Architecture Paradigm Baseline GenEval RECA GenEval Baseline DPG RECA DPG
Show-o-512 Discrete/MaskGIT 66.2 72.3 (+6.1) 82.21 84.94 (+2.73)
OpenUni-3.6B Continuous Diff 61.9 74.1 (+12.2) 79.02 82.75 (+3.73)
Harmon-1.5B MAR 72.9 85.7 (+12.8) 80.93 87.21 (+6.28)
BAGEL Continuous Diff 78.8 82.4 (+3.6) 84.03 85.29 (+1.26)

Ablation Study

Ablations show that RECA improves alignment more effectively than standard SFT on the same data. When using both SFT and RECA, the sequence "SFT followed by RECA" is significantly better.

Config GenEval ↑ DPG ↑ Note
MidjourneyV6 + SFT 74.76 80.89 Standard I2T supervision
MidjourneyV6 dense caption + SFT 74.05 80.67 Dense captions don't solve the core issue
MidjourneyV6 + RECA 85.69 87.21 Self-supervised recon is stronger
Training Order GenEval ↑ DPG ↑ Explanation
RECA \(\rightarrow\) SFT 85.91 85.67 Subsequent SFT dilutes alignment
SFT \(\rightarrow\) RECA 89.00 87.50 Coarse alignment then RECA refinement
Visual Condition Resolution GenEval ↑ DPG ↑ ImgEdit ↑ GEdit ↑
Baseline - 78.8 84.03 3.38 6.94
VAE encoder 256×256 78.5 83.92 3.63 7.08
ViT encoder 224×224 82.4 85.29 3.75 7.27
ViT encoder 512×512 79.2 84.61 3.68 7.18

Key Findings

  • RECA's improvements are concentrated in semantic alignment subtasks, especially color, color attributes, spatial relations, and complex object compositions (e.g., Harmon-1.5B spatial score jumped from 44.9 to 75.7).
  • Gains in counting are limited.
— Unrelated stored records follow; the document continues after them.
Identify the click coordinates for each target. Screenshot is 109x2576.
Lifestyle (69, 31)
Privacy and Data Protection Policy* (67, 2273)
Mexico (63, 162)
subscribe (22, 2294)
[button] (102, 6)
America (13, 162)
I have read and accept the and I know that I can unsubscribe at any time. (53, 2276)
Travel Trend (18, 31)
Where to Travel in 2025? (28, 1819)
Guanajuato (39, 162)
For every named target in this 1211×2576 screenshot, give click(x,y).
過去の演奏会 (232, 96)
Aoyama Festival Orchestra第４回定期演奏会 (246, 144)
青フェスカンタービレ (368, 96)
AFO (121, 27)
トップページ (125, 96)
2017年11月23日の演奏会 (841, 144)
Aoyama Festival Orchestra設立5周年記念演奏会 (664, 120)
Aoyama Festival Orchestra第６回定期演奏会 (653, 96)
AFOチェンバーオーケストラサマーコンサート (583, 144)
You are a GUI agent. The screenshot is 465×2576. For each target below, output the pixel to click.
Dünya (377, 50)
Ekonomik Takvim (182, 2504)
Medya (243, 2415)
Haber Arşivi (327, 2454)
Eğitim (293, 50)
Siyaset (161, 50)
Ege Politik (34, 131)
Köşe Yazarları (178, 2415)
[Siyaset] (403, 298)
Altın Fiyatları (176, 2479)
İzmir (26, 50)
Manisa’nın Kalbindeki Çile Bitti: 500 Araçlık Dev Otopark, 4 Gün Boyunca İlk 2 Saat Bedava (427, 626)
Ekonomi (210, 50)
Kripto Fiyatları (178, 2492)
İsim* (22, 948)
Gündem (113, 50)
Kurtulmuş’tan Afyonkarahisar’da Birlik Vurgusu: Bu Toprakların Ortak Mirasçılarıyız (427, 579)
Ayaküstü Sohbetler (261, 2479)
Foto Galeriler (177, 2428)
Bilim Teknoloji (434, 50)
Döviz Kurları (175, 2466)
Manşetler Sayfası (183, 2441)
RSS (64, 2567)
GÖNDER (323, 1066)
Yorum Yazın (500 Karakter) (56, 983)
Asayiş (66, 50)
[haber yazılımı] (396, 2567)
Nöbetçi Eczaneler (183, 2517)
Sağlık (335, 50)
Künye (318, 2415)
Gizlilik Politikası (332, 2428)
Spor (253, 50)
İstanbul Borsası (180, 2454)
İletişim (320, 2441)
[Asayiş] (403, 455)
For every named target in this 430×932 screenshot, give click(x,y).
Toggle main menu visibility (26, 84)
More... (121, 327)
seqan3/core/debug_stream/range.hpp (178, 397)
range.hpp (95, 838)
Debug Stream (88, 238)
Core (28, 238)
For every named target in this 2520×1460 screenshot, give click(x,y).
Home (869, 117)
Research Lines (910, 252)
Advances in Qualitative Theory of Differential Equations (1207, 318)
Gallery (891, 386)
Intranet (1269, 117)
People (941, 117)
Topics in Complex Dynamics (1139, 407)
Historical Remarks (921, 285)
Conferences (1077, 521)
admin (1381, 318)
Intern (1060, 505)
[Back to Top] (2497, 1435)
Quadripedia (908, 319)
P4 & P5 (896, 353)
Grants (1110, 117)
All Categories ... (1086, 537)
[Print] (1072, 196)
The authors suggest counting involves mid-level visual features that are difficult to extract from linguistic semantic embeddings.
  • Image editing improved significantly for BAGEL-RECA across substitution, addition, composition, and identity preservation.
  • Visual understanding capabilities were not sacrificed (e.g., Harmon MME score increased slightly from 1195 to 1223).
  • T2I-CompBench results show RECA improves 3D spatial, shape, texture, and numeracy across architectures.

Highlights & Insights

  • The image itself is the densest caption: Instead of generating longer captions or distilling stronger models, RECA uses understanding embeddings as dense prompts to let the image supervise the image.
  • Wide architecture coverage: The same training paradigm works across discrete, MAR, and continuous diffusion UMMs, addressing structural misalignment.
  • Resolution Insight: Higher resolution is not always better for RECA; semantic reconstruction is the goal, and too much pixel-level information can lead to shortcut learning (token copying).
  • Clear positioning in post-training pipelines: SFT is suitable for coarse image-text alignment, while RECA is ideal as a low-cost "last-mile" stage for fine-grained semantic fidelity.

Limitations & Future Work

  • RECA primarily improves visual attributes that are easily linguisticized; performance on tasks like counting remains limited.
  • It depends on the quality of the UMM's existing visual understanding encoder (e.g., gains are smaller for Show-o's CLIP encoder).
  • It relies on the understanding encoder's semantic mapping; if the encoder incorrectly maps a "pink banana" to the "pink shoe" manifold code, RECA will reinforce that wrong projection rather than correcting it.
  • While it shows a scaling trend from 10k to 240k images, its stability at massive scales or for video/3D inputs is yet to be proven.
  • vs. Standard/Dense SFT: SFT is limited by the language bottleneck of captions; RECA uses understanding embeddings to bypass this for spatial, color, and attribute binding.
  • vs. GPT-4o-Image Distillation: Distillation is expensive and prone to template leakage; RECA is cheaper and more robust when leakage data is removed.
  • vs. Representation Alignment (REPA, VA-VAE): These often align DiT/VAE states to external encoders; RECA targets UMMs by treating understanding embeddings as input conditions.
  • vs. Reconstruction Tuning (ROSS): Methods like ROSS add auxiliary decoders for understanding; RECA uses the model's own generative path to improve generation.

Rating

  • Novelty: ⭐⭐⭐⭐☆ Simple but addresses the structural misalignment of unified models effectively.
  • Experimental Thoroughness: ⭐⭐⭐⭐⭐ Covers multiple architectures, paradigms, editing/understanding tasks, and rigorous leakage analysis.
  • Writing Quality: ⭐⭐⭐⭐☆ Clear logic and illustrative figures; some appendix results are dense.
  • Value: ⭐⭐⭐⭐⭐ Extremely practical for training UMMs: low-cost, unlabeled data, and zero inference overhead.